Why are AAVs commonly used for liver, nervous system, eye, and skeletal muscle treatments?
-AAVs are ideal for treating cells that do not divide, like those in the liver, nervous system, eyes, and skeletal muscles, as they do not integrate into the genome, which prevents the loss of the therapeutic gene over time.
What challenge is associated with the use of AAV vectors in gene therapy?
-A major challenge with AAV vectors is that many people may have pre-existing immunity due to previous exposure to AAVs, which can cause the immune system to attack the vector before it delivers the therapeutic gene.
How have researchers addressed immune responses to AAV vectors?
-Researchers are working on various strategies to reduce immune responses to AAV vectors, allowing them to effectively deliver genetic material without triggering harmful immune reactions.
What is the key difference between adenoviral vectors and AAV vectors?
-Adenoviral vectors can carry much larger genetic packages (almost eight times the size of AAVs). However, early versions of adenoviral vectors caused severe immune responses, prompting the development of newer, safer versions.
What is the purpose of lentiviral and retroviral vectors in gene therapy?

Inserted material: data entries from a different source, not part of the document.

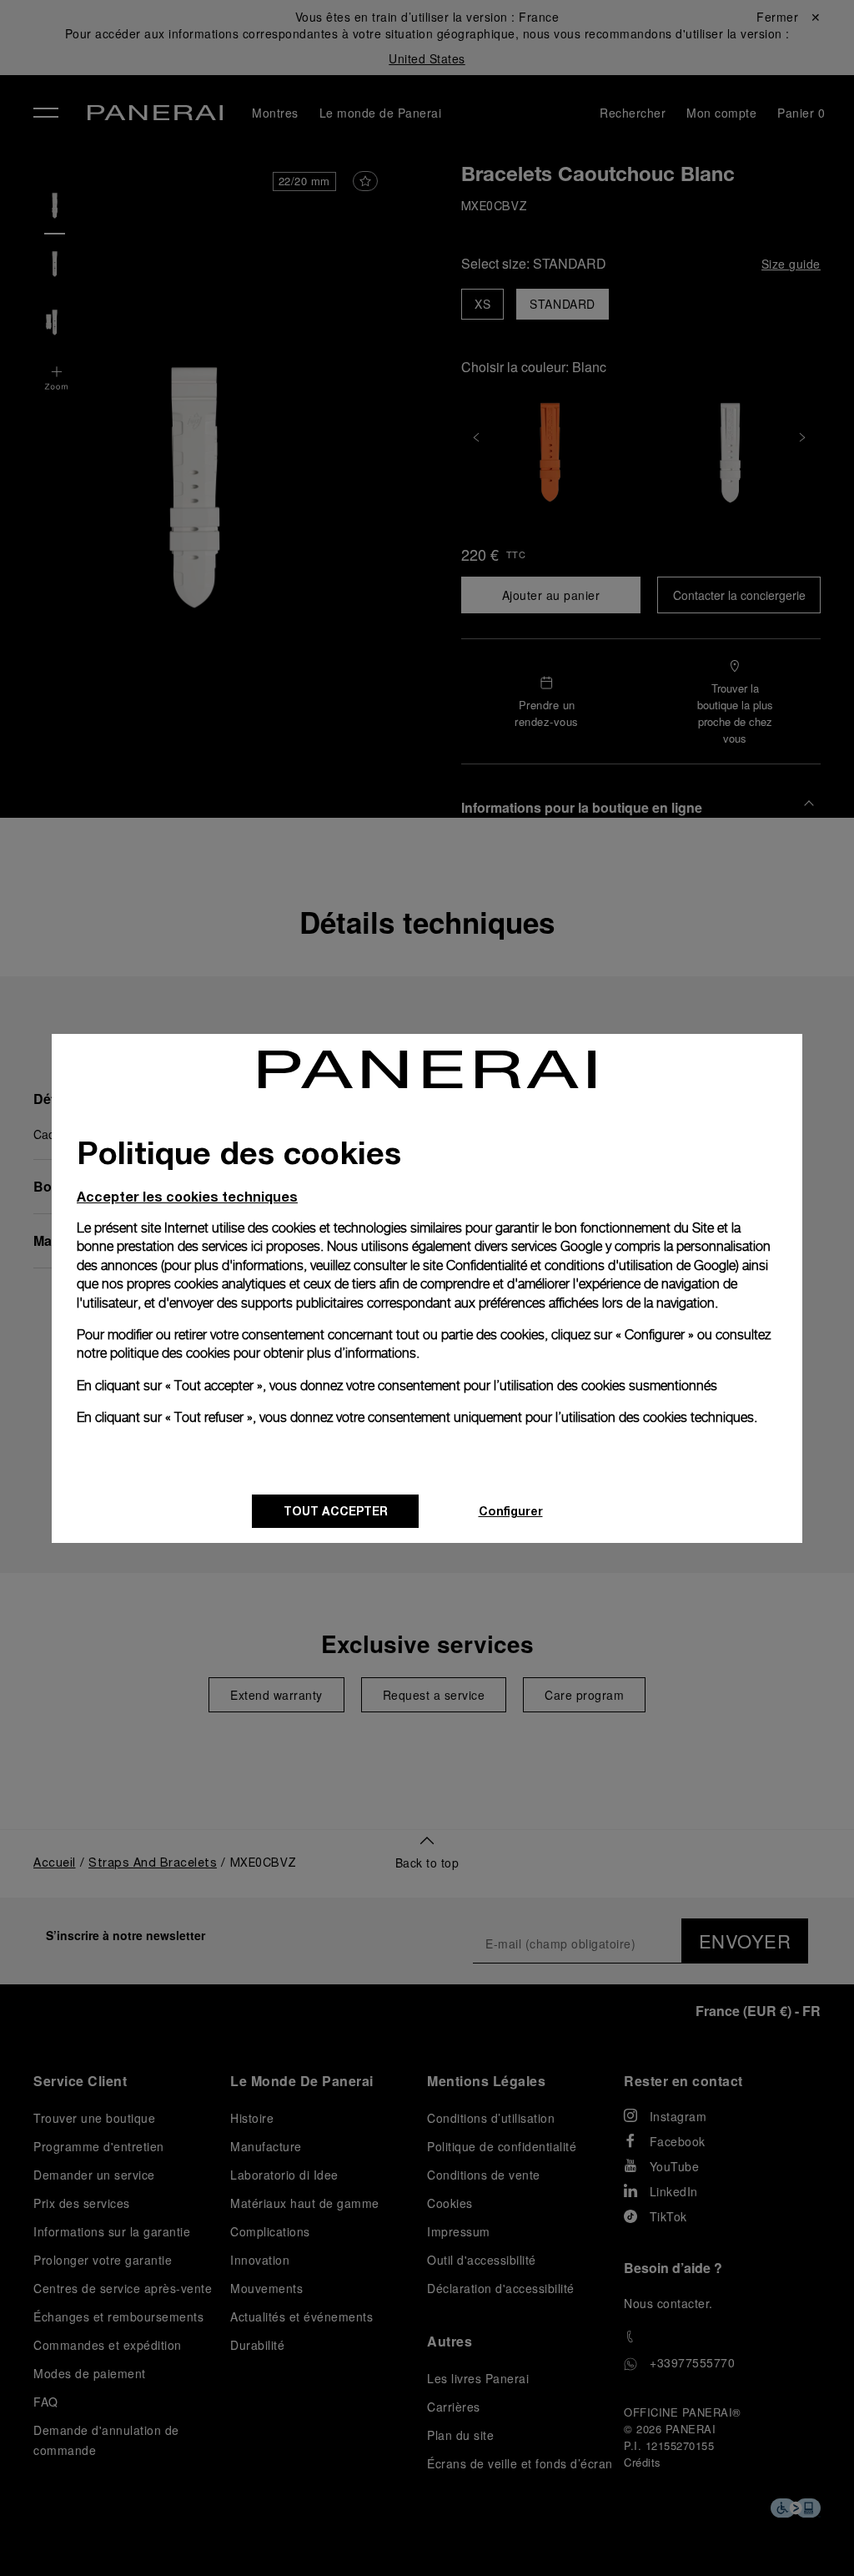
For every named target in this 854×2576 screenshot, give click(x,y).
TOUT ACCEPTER (336, 1511)
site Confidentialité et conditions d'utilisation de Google (579, 1265)
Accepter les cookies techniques (187, 1196)
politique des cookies (170, 1353)
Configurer (511, 1511)
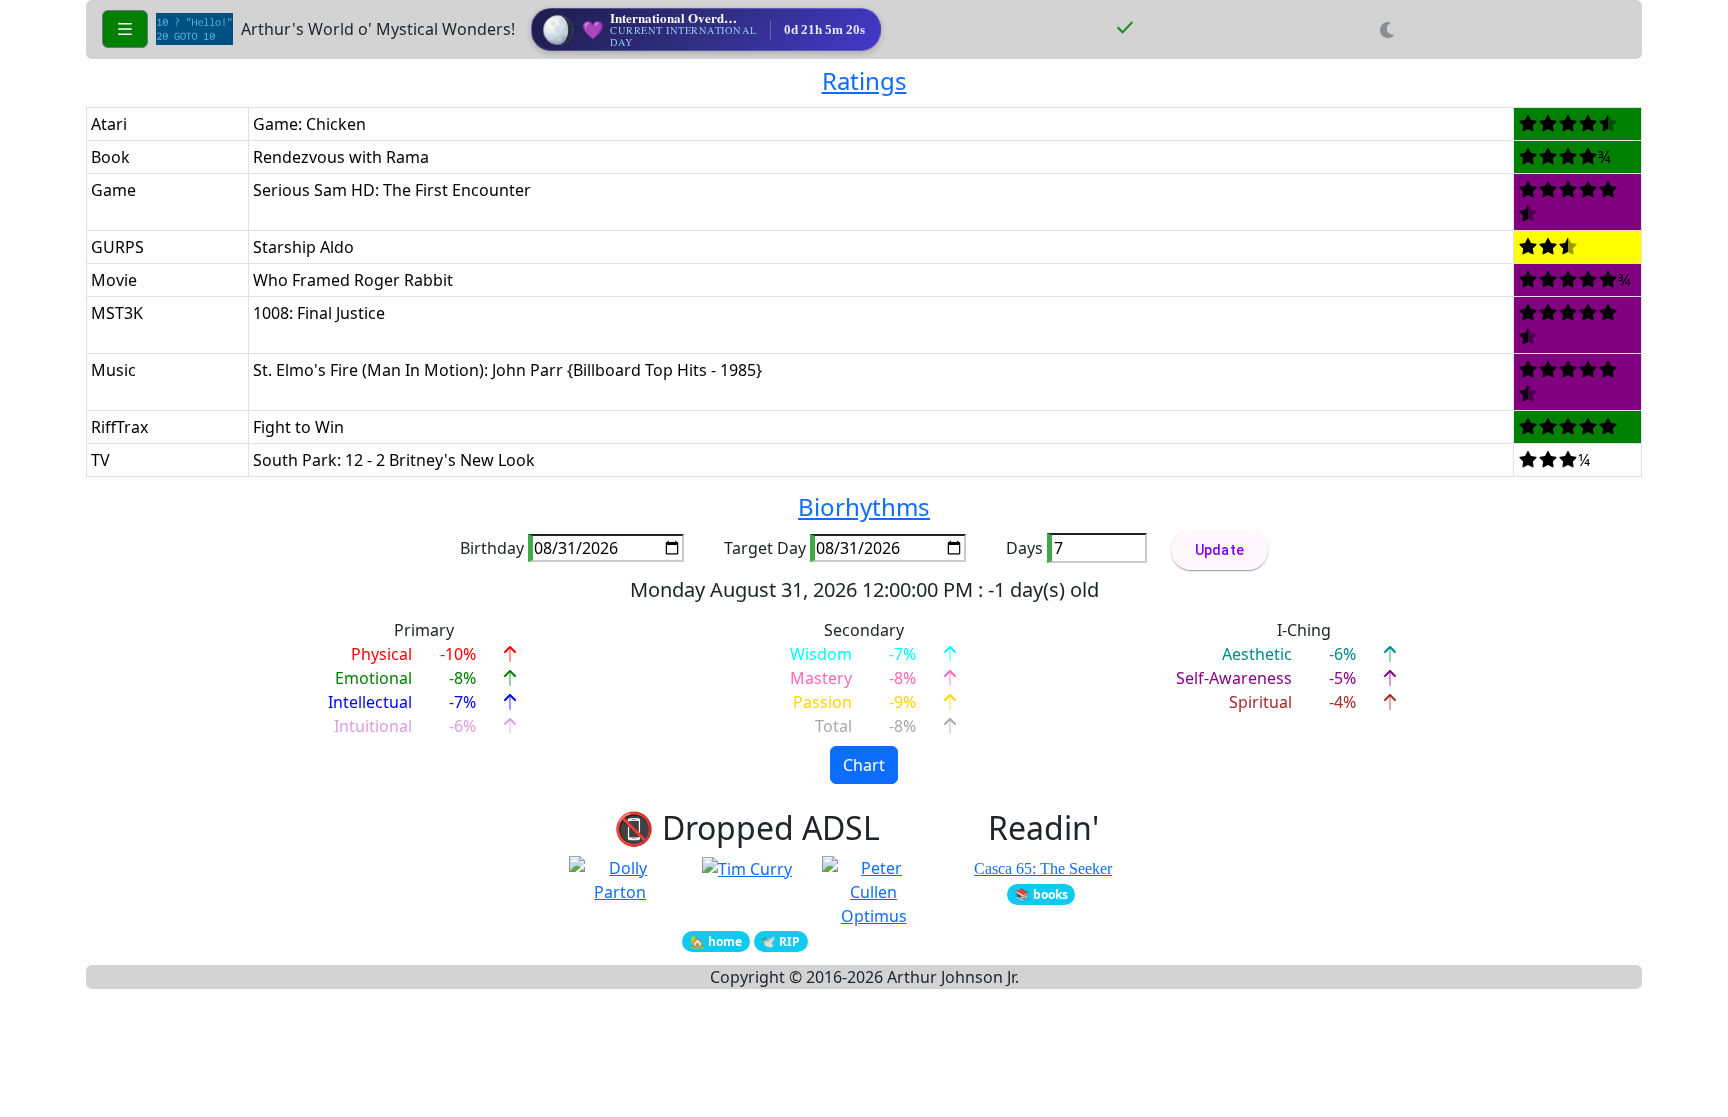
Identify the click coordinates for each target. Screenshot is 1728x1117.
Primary (424, 630)
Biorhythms (864, 506)
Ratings (864, 80)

-Lentiviral and retroviral vectors are used for ex vivo gene therapy, where cells are modified outside the body and then reintroduced. These vectors can integrate into the cell's genome, making them suitable for treating dividing cells, such as T-cells and stem cells.

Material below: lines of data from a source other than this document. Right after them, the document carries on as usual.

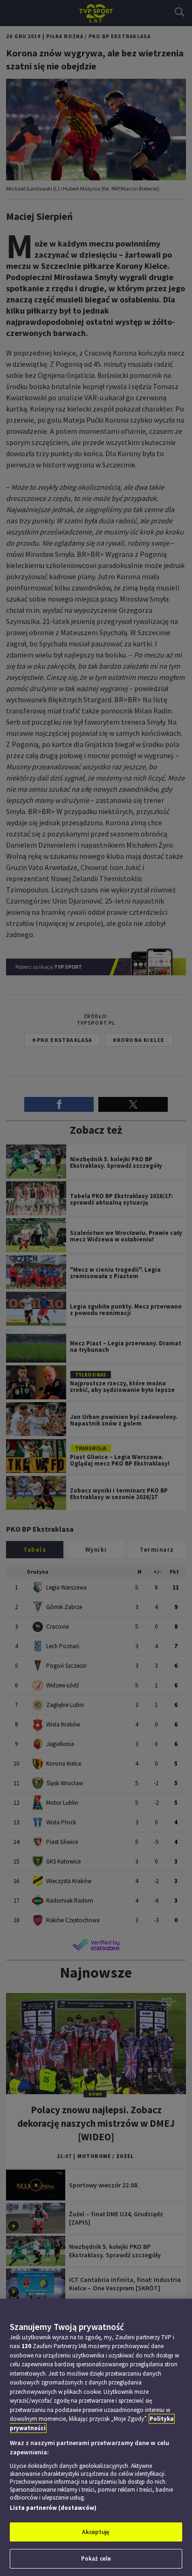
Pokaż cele (96, 2558)
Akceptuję (96, 2532)
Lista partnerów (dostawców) (53, 2508)
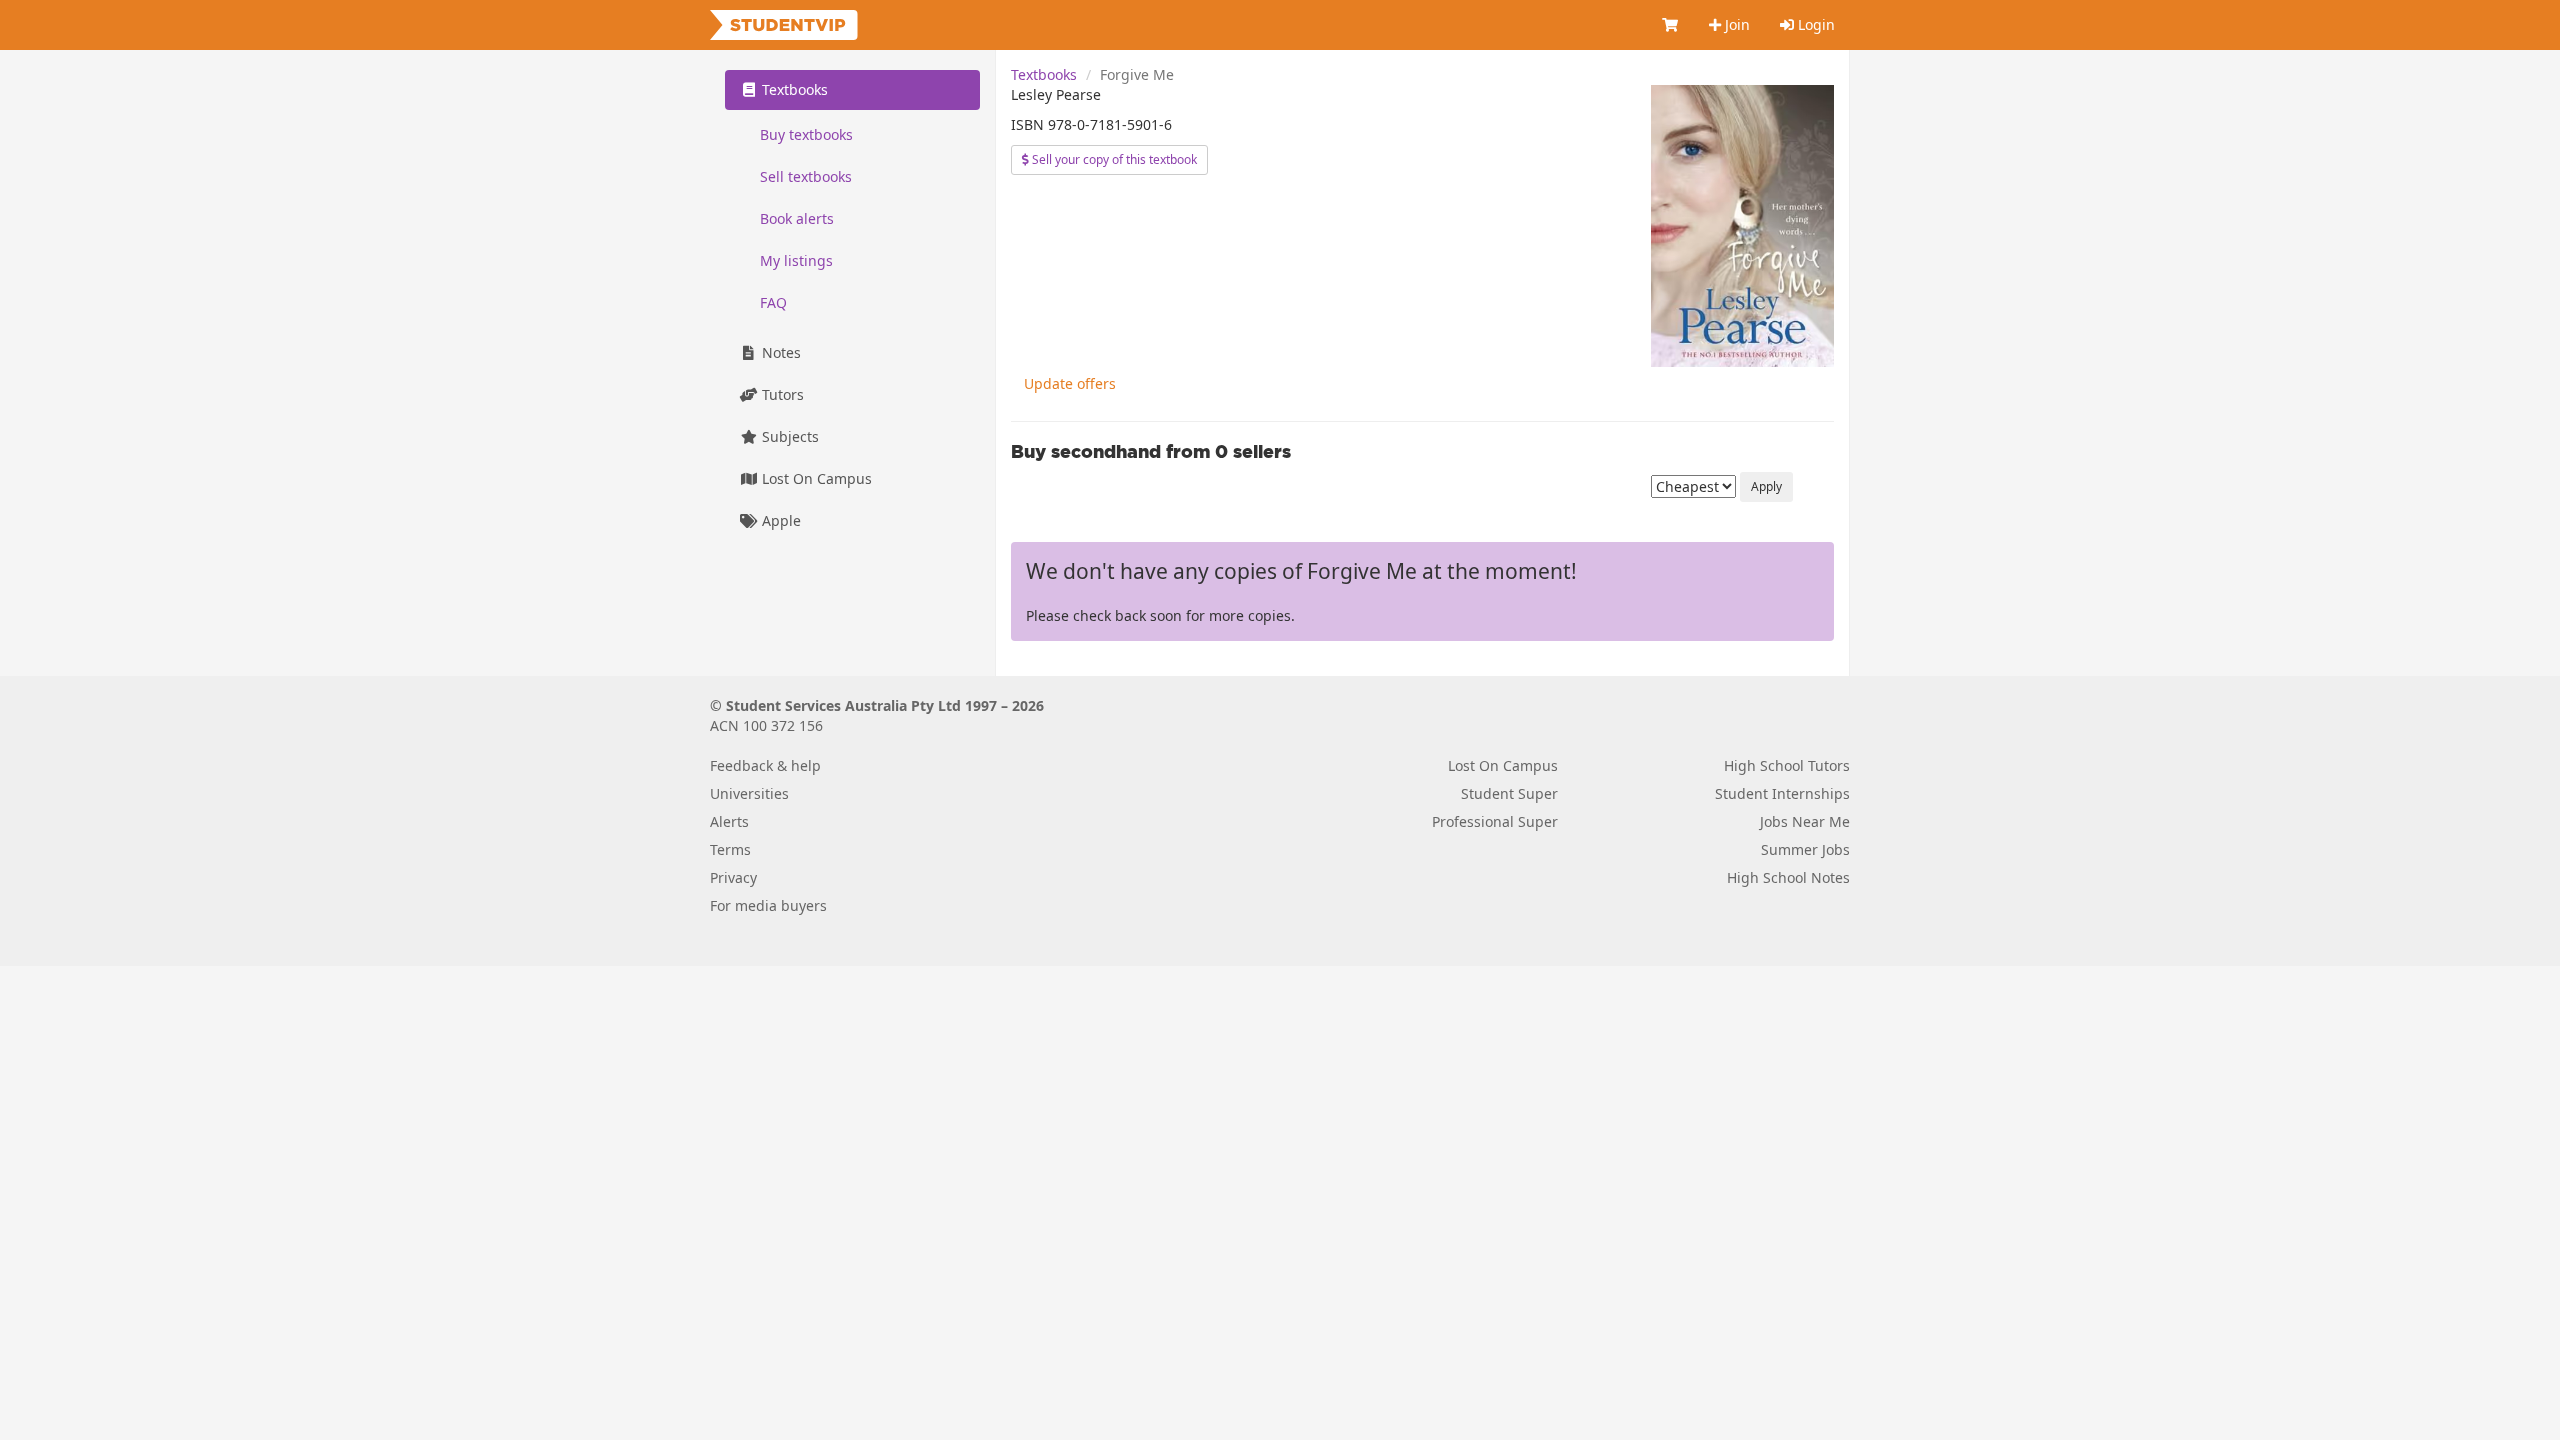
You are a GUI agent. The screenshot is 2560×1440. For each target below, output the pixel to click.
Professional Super (1495, 821)
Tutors (781, 394)
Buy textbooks (806, 134)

What is the process of ex vivo gene therapy?
-Ex vivo gene therapy involves removing cells from a patient's body, modifying them with therapeutic genetic material, and then returning them to the body. The treated cells divide, and the new genetic material is copied into all the resulting cells.
What are the potential uses of gene therapy beyond hereditary diseases and cancer?
-Gene therapy has many potential uses under investigation, including treatments for various genetic disorders, autoimmune diseases, and other conditions where altering genetic material could provide therapeutic benefits.